> [To do] Every line in the entries where "give" is found should be copied.

** The data follows **

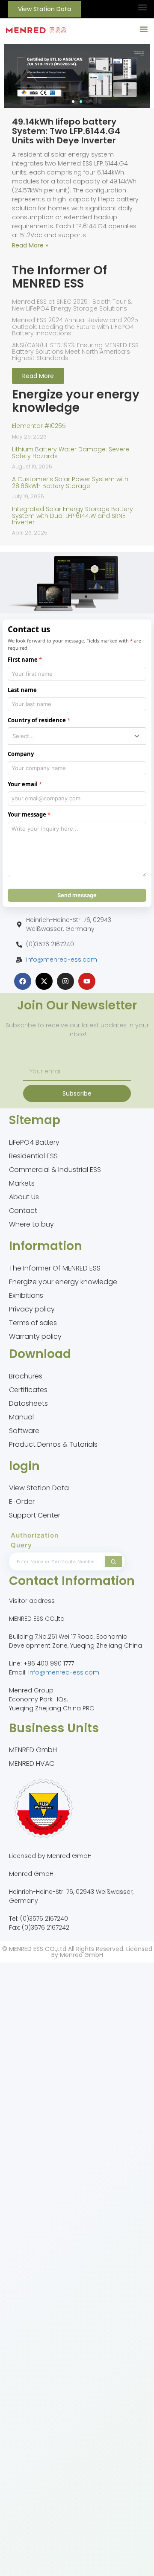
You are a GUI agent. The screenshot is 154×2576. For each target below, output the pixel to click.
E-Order (22, 1501)
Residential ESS (33, 1156)
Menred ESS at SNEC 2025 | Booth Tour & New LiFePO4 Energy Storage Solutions (72, 304)
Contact (23, 1210)
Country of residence (37, 720)
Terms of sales (33, 1323)
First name (23, 659)
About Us (24, 1197)
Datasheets (28, 1403)
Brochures (25, 1376)
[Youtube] (86, 981)
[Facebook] (22, 981)
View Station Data (39, 1488)
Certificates (28, 1390)
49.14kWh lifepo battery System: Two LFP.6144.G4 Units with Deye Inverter (66, 131)
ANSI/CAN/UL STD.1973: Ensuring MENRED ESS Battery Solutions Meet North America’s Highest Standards (75, 352)
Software (24, 1431)
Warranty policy (35, 1336)
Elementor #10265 (39, 426)
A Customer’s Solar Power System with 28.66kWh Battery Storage (70, 482)
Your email (23, 784)
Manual (21, 1417)
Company (21, 754)
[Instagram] (65, 981)
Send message (77, 895)
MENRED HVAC (31, 1763)
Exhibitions (26, 1295)
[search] (113, 1561)
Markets (22, 1183)
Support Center (34, 1515)
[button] (142, 7)
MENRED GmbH (33, 1750)
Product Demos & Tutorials (53, 1444)
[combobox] (77, 736)
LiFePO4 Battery (34, 1142)
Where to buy (31, 1224)
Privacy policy (32, 1309)
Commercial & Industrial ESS (55, 1170)
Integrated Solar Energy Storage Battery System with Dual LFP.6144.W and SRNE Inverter (72, 515)
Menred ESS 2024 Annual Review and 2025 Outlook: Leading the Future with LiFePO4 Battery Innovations (75, 326)
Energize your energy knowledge (63, 1282)
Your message (27, 814)
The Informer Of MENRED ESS (55, 1268)
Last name (22, 690)
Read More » (30, 245)
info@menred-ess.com (61, 959)
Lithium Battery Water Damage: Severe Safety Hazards (70, 452)
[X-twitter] (44, 981)
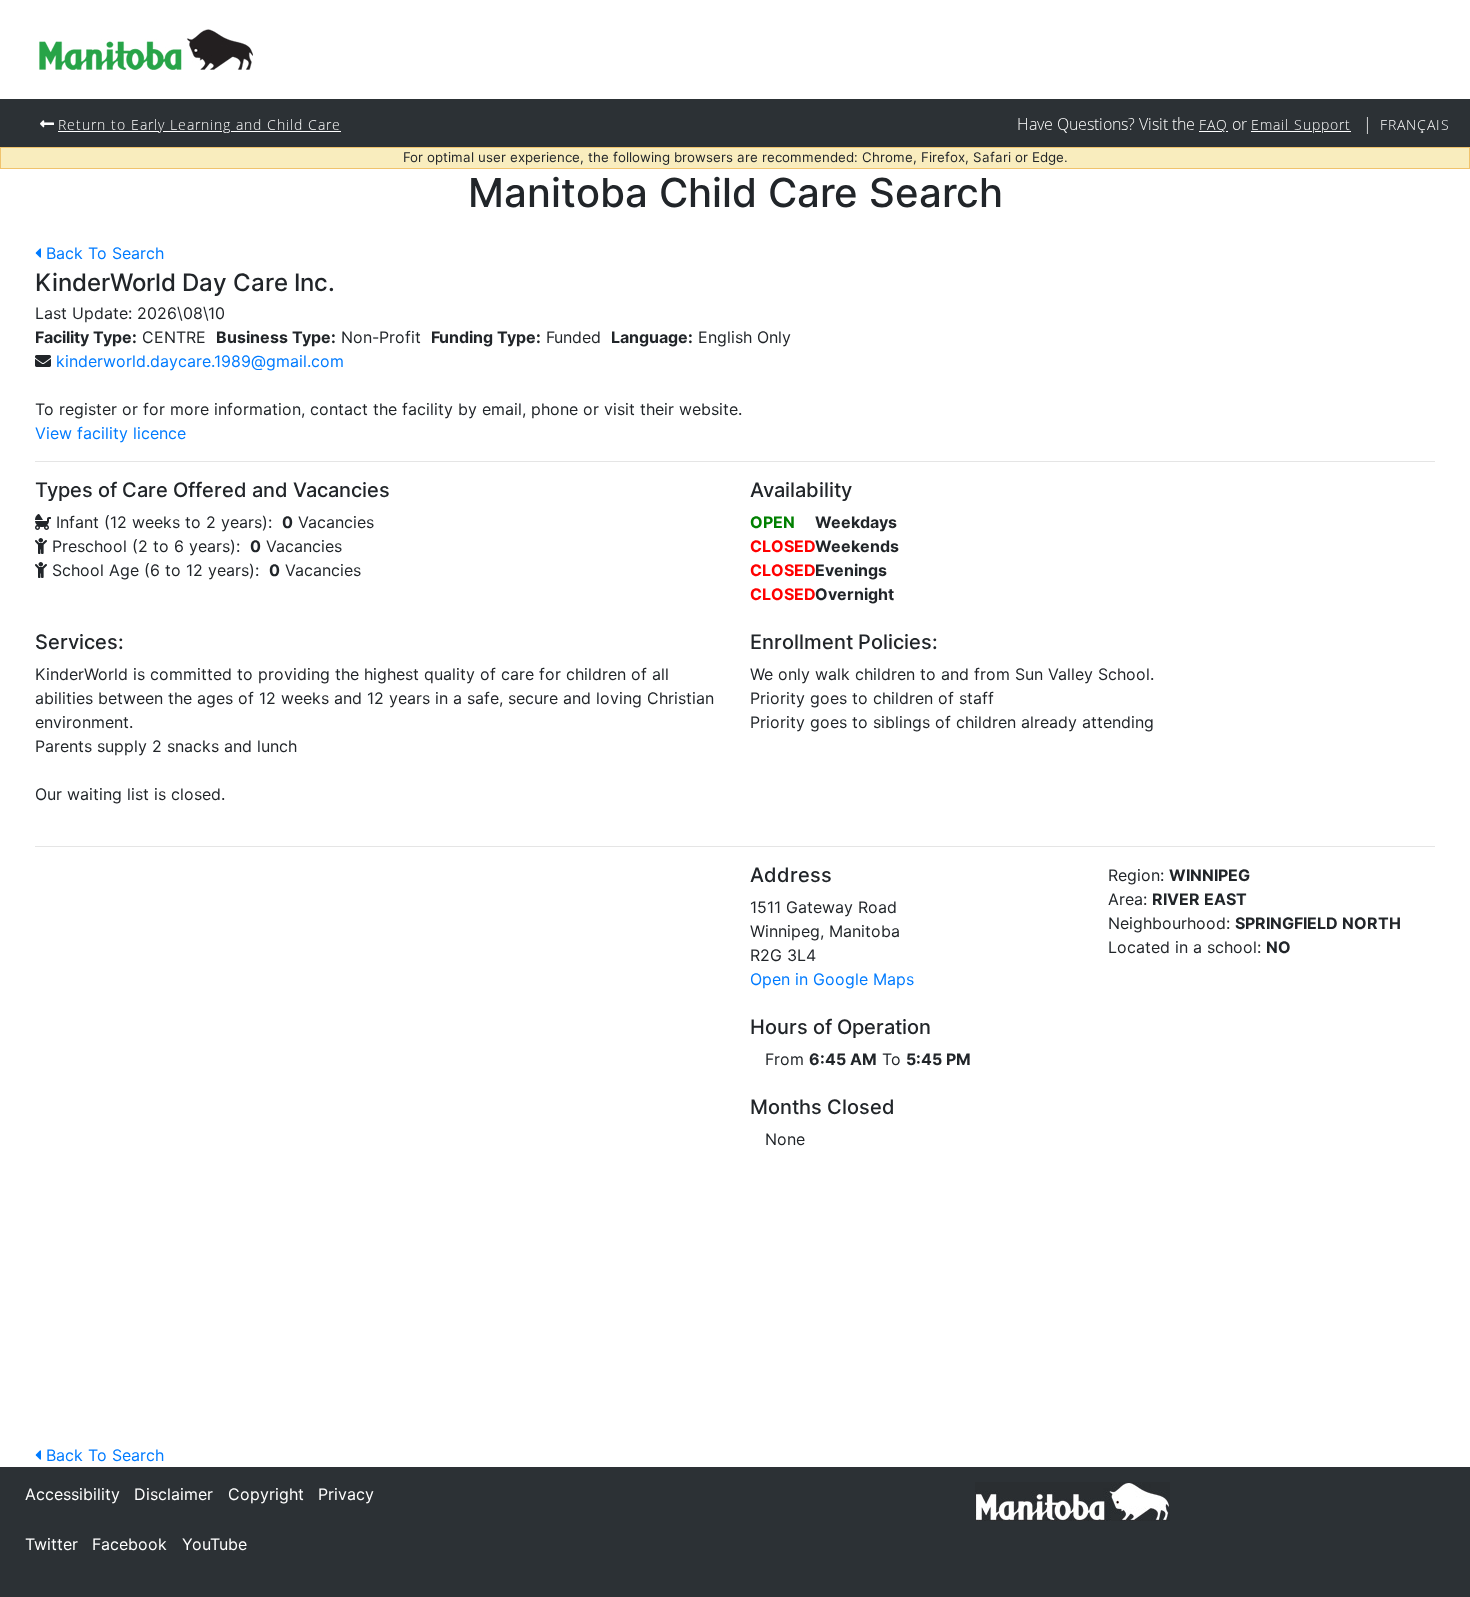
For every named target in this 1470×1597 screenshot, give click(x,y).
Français (1415, 124)
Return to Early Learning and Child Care (199, 124)
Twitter (51, 1544)
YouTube (214, 1544)
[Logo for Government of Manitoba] (146, 49)
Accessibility (72, 1494)
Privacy (346, 1494)
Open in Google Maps (832, 979)
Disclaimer (173, 1494)
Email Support (1301, 124)
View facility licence (110, 433)
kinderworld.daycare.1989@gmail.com (200, 361)
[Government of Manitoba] (1072, 1500)
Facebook (129, 1544)
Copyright (266, 1494)
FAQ (1213, 124)
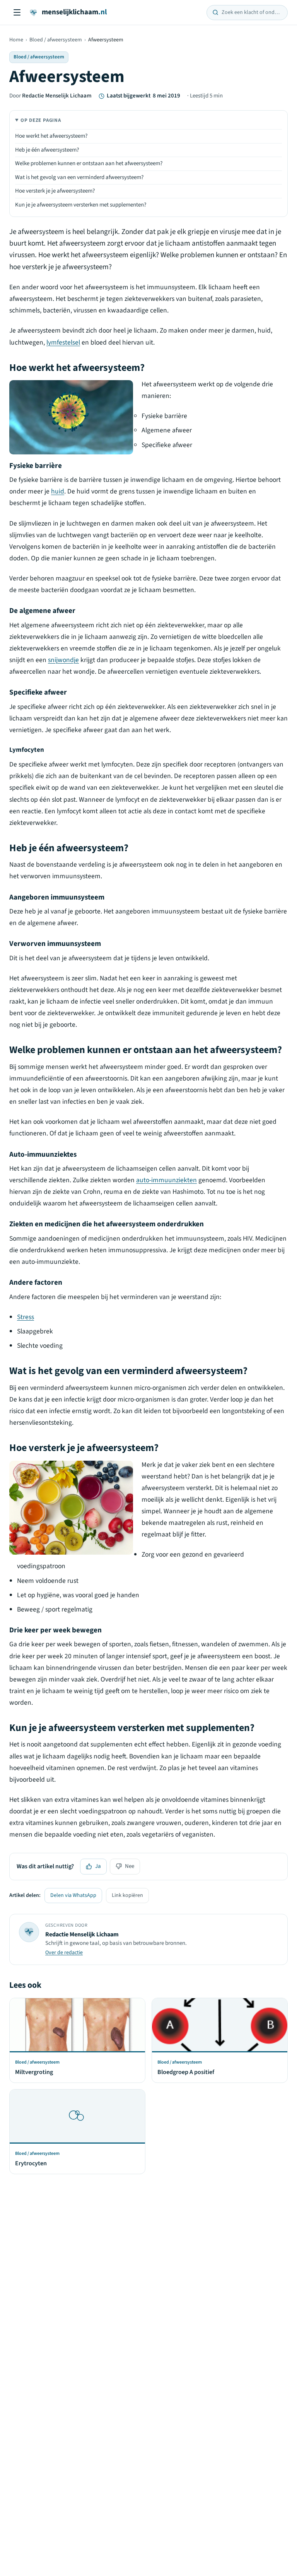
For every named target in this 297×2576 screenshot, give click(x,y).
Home (16, 40)
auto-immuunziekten (166, 1180)
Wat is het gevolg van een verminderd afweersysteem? (79, 177)
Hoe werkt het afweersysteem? (51, 136)
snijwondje (63, 660)
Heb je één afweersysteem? (47, 150)
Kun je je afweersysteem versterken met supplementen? (80, 205)
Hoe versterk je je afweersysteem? (55, 191)
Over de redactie (64, 1952)
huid (57, 491)
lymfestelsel (63, 342)
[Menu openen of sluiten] (17, 12)
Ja (98, 1866)
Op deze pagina (40, 120)
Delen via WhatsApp (73, 1895)
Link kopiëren (127, 1895)
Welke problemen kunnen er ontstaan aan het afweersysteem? (88, 163)
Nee (129, 1866)
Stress (25, 1317)
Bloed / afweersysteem (55, 40)
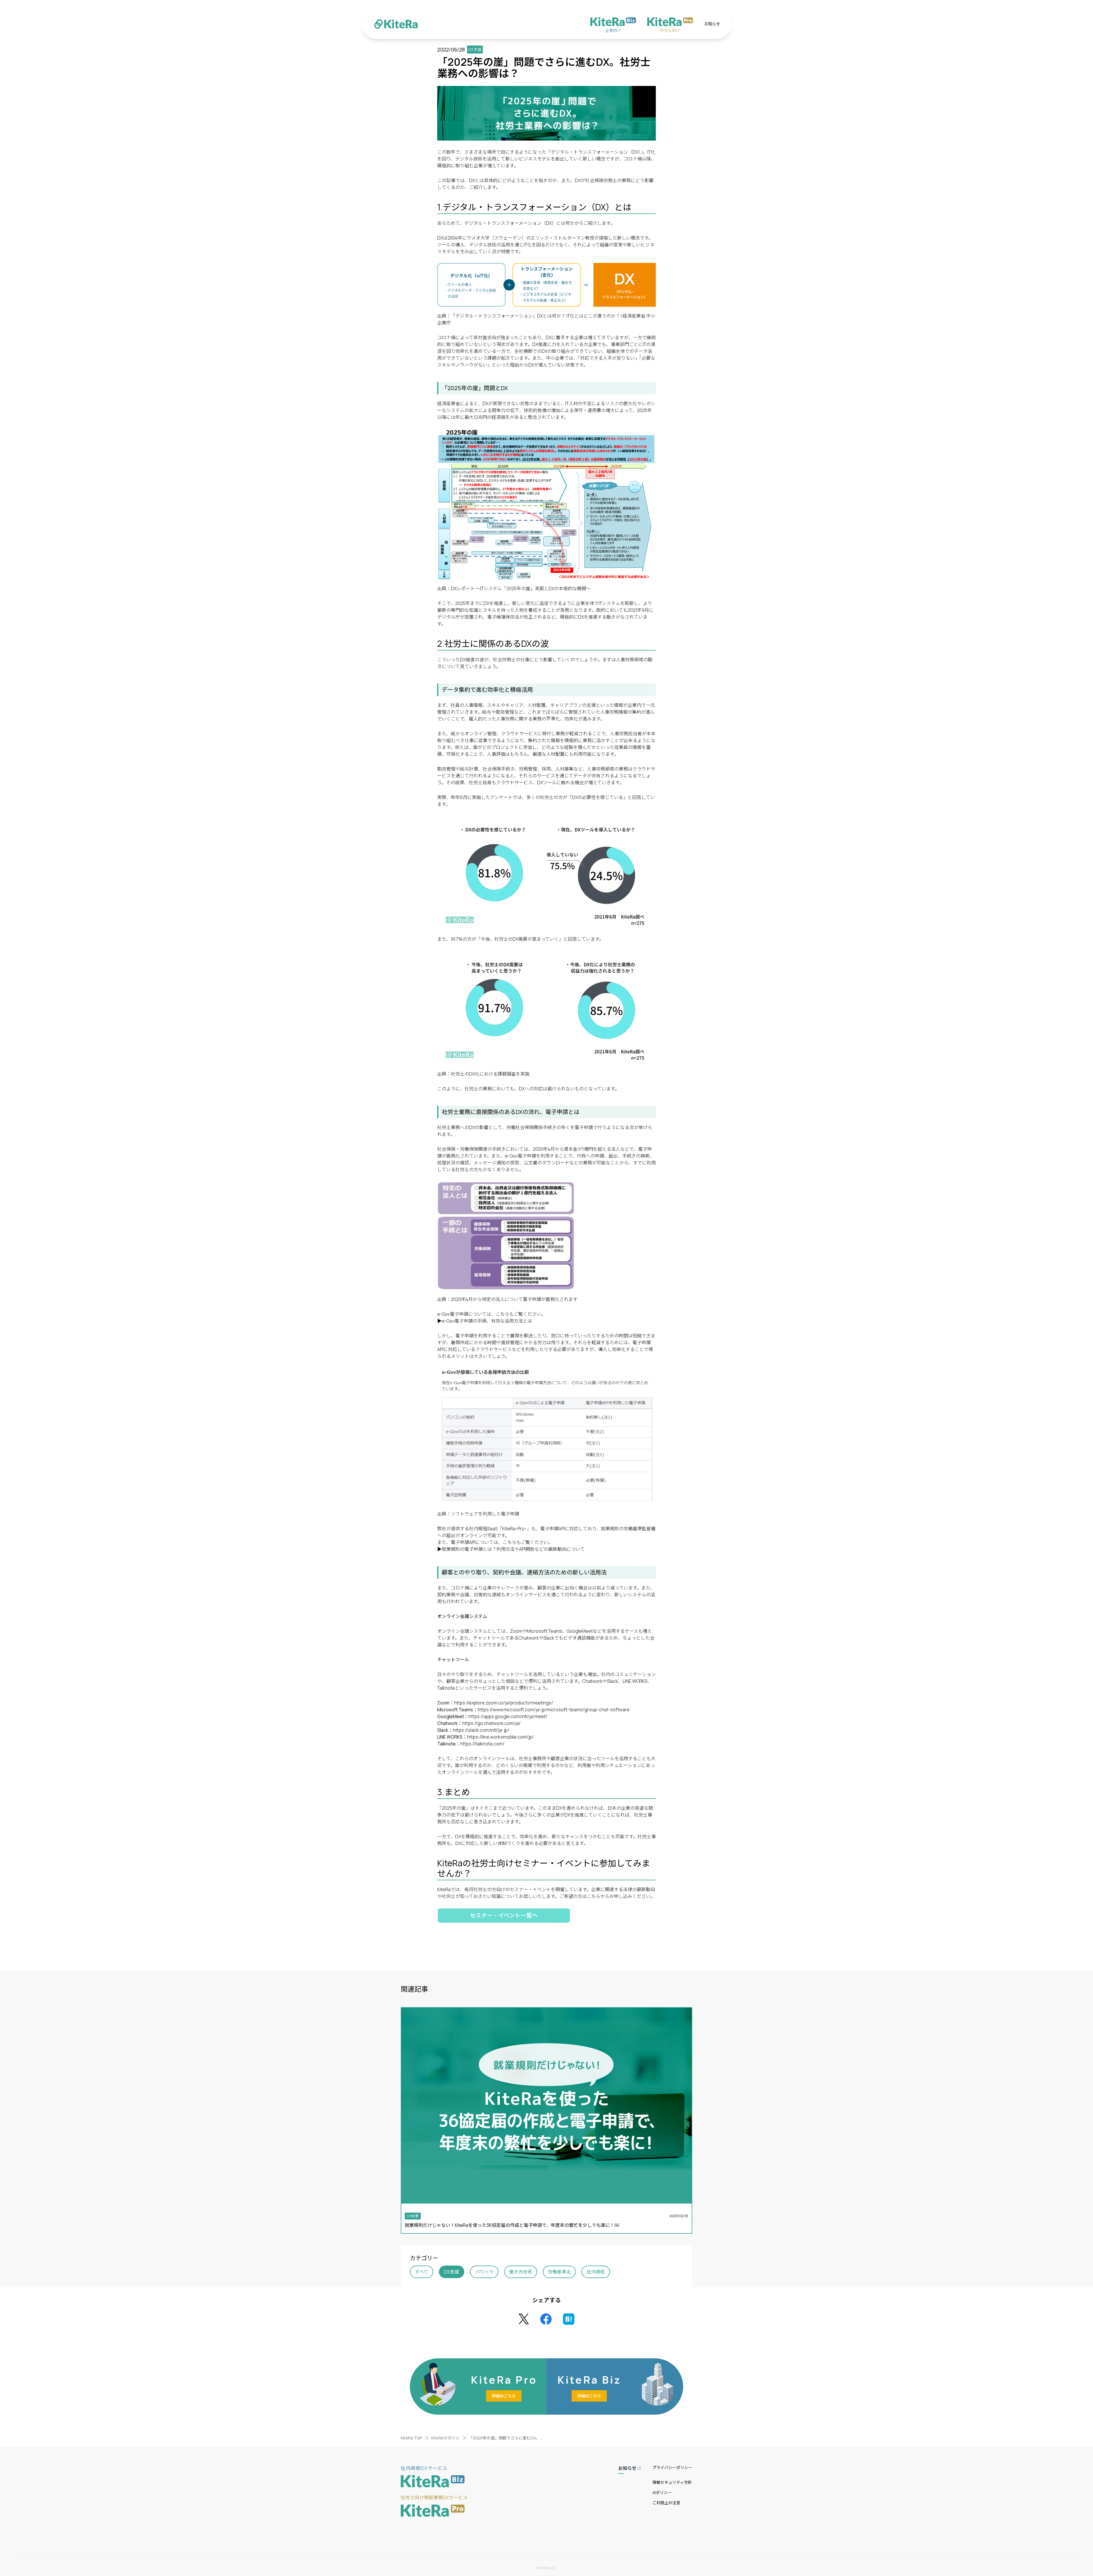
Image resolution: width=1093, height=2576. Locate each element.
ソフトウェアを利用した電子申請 (485, 1514)
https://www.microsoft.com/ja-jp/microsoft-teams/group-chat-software (554, 1709)
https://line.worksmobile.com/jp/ (500, 1737)
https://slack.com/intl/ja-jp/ (481, 1730)
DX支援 (451, 2272)
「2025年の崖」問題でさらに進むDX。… (505, 2438)
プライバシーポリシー (672, 2467)
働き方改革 (520, 2272)
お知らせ (712, 23)
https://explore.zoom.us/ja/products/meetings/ (503, 1703)
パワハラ (484, 2272)
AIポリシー (662, 2492)
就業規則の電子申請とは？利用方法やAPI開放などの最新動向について (513, 1549)
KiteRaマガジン (445, 2438)
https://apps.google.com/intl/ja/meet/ (508, 1716)
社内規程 (596, 2272)
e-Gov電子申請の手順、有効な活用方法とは (487, 1321)
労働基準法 (559, 2272)
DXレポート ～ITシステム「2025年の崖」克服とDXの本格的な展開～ (521, 588)
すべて (421, 2272)
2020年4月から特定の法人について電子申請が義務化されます (514, 1299)
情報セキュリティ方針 (672, 2482)
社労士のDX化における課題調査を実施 (490, 1074)
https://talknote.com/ (482, 1744)
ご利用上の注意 (666, 2502)
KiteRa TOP (411, 2438)
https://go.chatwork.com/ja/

** End of The data **

> [Result]
For every named target in this 1470×1597 screenshot, give click(x,y).
For every named target in this 297×2576 screenshot, give click(x,y).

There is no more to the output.